Putting all together, the optimization problem can be written as

\[ \operatorname*{minimize}_{(h,r)\in\mathbb{R}_+^2}\quad 2\pi (r^2 + rh) \quad\textrm{subject to}\quad \pi r^2 h = V. \]

This formulation includes two terms.

  • The function to be minimized. It is the term \(J(h,r) = 2\pi (r^2 + rh)\) expressing the total surface area of the cylinder as a function of its height \(h\) and its radius \(r\). It comes after the caption “minimize”.

  • The constraint that the optimal solution must satisfy. It is the equation \(\pi r^2 h = V\) stating that the cylinder must have a volume of exactly \(V=33\) cm3. It comes after the caption “subject to”. The domain \(\mathbb{R}_+ = [0,+\infty[\) further indicates that the variables cannot take negative values.

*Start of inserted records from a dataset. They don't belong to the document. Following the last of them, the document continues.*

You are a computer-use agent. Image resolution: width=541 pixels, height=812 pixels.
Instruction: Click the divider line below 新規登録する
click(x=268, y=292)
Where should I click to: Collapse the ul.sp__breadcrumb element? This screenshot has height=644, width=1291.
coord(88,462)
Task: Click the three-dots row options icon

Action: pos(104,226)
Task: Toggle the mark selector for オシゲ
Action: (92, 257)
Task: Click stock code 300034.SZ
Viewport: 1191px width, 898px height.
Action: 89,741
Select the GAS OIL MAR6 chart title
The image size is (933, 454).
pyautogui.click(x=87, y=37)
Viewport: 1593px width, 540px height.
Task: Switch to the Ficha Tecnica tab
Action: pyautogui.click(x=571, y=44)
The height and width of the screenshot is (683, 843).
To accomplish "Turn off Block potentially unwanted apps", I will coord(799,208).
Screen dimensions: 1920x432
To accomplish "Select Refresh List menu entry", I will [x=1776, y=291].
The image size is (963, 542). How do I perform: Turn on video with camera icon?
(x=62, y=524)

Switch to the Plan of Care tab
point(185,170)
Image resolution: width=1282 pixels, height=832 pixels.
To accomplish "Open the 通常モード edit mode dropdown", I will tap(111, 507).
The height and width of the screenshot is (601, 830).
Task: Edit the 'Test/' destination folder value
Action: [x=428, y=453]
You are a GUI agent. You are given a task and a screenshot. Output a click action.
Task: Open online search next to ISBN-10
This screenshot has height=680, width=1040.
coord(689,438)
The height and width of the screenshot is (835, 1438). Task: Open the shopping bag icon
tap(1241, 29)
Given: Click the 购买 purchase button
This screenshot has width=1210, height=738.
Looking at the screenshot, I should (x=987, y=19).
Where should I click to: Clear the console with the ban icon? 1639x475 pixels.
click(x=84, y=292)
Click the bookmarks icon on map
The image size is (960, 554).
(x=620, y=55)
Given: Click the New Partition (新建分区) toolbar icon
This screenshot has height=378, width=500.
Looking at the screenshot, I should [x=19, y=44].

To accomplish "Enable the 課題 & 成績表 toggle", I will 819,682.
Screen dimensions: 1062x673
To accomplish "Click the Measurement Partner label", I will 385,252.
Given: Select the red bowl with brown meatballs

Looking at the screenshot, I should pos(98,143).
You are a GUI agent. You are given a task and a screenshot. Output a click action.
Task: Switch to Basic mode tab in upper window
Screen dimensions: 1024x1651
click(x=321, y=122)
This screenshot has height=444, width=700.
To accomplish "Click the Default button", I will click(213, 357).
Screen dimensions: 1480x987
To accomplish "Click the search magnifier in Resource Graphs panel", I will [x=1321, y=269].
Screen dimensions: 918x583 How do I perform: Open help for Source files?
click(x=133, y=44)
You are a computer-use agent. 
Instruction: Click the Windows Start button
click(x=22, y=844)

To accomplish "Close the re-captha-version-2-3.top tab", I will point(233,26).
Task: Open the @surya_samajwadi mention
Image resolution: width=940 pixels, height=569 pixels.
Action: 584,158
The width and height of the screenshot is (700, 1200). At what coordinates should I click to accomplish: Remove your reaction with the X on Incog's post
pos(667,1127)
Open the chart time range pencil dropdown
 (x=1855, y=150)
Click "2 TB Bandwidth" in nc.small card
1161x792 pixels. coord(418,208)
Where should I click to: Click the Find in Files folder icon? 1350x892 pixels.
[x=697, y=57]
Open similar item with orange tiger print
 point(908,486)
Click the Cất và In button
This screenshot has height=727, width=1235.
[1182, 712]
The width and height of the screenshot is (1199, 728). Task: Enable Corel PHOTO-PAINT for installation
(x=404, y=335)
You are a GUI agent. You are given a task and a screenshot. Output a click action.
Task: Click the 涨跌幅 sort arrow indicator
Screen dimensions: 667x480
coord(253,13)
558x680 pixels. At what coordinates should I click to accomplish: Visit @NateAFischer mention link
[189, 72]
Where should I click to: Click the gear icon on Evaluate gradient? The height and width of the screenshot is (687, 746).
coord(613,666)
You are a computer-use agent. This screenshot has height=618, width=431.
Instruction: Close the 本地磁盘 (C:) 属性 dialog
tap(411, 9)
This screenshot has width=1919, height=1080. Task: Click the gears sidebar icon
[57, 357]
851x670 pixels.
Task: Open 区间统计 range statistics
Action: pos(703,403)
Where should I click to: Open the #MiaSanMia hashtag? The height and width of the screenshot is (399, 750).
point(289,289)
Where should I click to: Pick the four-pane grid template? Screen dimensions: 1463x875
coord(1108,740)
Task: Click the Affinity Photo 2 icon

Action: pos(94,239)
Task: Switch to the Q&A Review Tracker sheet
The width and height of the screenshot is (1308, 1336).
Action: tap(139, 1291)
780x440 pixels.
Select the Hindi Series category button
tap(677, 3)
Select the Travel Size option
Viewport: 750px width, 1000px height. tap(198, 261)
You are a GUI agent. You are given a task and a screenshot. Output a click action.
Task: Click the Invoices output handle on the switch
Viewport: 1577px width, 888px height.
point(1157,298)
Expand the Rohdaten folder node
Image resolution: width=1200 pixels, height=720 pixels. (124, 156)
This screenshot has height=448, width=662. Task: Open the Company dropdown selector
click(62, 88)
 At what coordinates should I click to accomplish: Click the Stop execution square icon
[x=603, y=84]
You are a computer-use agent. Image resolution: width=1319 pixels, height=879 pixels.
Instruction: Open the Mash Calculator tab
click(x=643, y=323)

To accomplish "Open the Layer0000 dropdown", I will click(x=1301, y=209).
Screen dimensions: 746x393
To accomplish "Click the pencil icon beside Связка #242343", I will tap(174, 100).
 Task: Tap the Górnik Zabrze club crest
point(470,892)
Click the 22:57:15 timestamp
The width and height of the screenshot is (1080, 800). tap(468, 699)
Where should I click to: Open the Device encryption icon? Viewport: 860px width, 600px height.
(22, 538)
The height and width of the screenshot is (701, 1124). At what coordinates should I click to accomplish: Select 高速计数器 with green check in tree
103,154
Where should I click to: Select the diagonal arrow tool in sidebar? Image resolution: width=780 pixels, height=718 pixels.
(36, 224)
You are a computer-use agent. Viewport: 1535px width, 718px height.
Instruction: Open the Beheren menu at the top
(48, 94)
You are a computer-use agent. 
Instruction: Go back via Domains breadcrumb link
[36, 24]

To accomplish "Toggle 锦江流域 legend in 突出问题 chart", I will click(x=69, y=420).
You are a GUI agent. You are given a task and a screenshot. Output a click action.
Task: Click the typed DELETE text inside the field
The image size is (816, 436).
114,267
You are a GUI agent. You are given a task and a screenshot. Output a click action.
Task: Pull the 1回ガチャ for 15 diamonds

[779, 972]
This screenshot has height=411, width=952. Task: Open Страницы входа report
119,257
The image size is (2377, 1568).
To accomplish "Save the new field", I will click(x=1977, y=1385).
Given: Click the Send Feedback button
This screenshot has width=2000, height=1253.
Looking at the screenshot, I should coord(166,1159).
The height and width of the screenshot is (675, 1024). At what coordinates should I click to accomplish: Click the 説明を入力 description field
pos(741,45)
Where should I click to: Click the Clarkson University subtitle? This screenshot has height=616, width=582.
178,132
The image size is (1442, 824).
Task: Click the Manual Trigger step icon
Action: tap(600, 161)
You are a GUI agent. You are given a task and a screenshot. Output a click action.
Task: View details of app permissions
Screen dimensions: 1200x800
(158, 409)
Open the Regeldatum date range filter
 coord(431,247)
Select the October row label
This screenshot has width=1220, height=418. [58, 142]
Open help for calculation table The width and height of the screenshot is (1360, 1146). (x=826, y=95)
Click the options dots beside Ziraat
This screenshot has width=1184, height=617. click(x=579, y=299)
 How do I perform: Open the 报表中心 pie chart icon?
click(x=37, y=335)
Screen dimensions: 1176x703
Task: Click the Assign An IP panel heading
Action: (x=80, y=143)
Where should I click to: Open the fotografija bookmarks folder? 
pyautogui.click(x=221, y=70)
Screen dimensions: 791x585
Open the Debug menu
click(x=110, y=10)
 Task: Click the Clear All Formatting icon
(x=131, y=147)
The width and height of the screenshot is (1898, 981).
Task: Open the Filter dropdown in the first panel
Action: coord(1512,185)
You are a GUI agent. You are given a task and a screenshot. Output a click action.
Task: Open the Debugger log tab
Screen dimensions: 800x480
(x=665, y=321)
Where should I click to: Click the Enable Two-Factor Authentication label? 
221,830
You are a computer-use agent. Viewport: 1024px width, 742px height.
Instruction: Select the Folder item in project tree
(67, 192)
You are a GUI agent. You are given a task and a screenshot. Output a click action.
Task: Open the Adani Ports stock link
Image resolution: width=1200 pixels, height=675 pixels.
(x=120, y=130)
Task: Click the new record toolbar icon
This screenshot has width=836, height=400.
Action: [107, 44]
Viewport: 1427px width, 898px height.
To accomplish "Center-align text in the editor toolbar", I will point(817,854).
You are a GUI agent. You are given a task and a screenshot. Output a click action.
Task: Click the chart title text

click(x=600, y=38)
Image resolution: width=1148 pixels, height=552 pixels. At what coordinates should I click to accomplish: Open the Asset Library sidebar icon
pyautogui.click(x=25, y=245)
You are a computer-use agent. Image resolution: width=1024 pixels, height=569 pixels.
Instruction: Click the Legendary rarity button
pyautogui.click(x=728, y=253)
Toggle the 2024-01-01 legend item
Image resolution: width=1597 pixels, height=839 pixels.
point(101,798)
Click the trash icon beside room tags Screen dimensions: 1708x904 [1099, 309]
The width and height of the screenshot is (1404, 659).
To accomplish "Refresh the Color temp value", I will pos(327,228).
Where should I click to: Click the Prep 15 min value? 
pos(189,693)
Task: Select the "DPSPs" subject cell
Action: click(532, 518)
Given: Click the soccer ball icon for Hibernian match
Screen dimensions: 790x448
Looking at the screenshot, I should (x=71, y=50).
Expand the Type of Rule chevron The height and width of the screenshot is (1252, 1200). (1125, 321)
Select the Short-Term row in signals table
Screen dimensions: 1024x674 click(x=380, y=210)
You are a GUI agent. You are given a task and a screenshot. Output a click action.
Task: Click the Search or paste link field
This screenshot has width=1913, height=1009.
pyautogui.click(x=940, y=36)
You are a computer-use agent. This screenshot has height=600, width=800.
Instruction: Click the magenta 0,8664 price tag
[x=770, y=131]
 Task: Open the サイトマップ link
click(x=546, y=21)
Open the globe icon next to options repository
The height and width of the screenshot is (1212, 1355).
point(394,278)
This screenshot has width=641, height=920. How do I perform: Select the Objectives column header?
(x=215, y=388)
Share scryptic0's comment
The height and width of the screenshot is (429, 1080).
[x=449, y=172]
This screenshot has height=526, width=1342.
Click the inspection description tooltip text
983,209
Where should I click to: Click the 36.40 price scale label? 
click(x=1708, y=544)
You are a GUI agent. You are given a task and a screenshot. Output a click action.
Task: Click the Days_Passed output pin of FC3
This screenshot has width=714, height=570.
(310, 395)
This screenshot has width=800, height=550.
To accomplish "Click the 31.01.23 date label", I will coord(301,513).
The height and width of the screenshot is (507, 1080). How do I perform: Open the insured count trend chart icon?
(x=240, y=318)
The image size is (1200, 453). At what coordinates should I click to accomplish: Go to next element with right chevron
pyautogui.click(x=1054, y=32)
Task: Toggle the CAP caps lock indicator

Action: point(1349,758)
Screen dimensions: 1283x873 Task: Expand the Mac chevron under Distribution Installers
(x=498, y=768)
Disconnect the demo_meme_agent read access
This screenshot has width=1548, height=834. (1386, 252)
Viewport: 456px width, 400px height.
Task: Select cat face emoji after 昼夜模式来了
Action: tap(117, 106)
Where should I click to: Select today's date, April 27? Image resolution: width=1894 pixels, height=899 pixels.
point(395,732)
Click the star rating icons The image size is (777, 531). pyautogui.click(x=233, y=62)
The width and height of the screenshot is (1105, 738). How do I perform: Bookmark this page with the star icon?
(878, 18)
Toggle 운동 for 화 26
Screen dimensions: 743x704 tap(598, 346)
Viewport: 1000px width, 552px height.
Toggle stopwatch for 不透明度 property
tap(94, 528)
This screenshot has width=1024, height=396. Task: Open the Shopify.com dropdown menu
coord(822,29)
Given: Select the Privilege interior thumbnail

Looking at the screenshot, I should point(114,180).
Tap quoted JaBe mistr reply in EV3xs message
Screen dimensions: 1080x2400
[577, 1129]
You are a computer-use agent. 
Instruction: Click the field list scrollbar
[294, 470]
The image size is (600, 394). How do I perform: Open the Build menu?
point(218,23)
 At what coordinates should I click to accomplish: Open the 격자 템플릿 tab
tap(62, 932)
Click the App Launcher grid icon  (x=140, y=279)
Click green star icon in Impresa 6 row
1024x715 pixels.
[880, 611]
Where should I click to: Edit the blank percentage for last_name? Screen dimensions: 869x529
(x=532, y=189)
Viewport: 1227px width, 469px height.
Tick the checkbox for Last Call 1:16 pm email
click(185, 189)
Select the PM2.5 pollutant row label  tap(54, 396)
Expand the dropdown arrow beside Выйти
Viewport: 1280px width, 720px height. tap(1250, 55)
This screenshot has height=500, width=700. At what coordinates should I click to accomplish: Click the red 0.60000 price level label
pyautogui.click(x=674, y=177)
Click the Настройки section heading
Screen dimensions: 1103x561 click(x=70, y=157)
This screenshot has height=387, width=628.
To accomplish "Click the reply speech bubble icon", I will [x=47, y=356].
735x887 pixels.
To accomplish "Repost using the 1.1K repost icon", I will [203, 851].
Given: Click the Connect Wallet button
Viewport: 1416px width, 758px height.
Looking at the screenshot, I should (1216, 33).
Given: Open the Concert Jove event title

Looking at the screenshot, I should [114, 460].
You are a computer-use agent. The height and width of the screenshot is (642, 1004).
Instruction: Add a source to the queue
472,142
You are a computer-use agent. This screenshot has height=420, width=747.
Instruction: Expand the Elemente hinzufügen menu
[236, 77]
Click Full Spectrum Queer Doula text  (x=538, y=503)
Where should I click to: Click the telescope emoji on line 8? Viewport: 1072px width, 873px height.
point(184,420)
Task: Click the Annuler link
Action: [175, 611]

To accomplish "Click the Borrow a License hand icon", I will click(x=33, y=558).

Although the cost function \(J(h,r)\) attains the lowest value at \((0,0)\), this is not the optimal solution because it does not satisfy the constraint. The optimal solution is the point attaining the smallest value of the function, among all the points satisfying the constraint. The figure below plots the function on the points respecting the constraint. You don’t care what happens elsewhere, because those other points should be never considered as possible candidates to solve the problem.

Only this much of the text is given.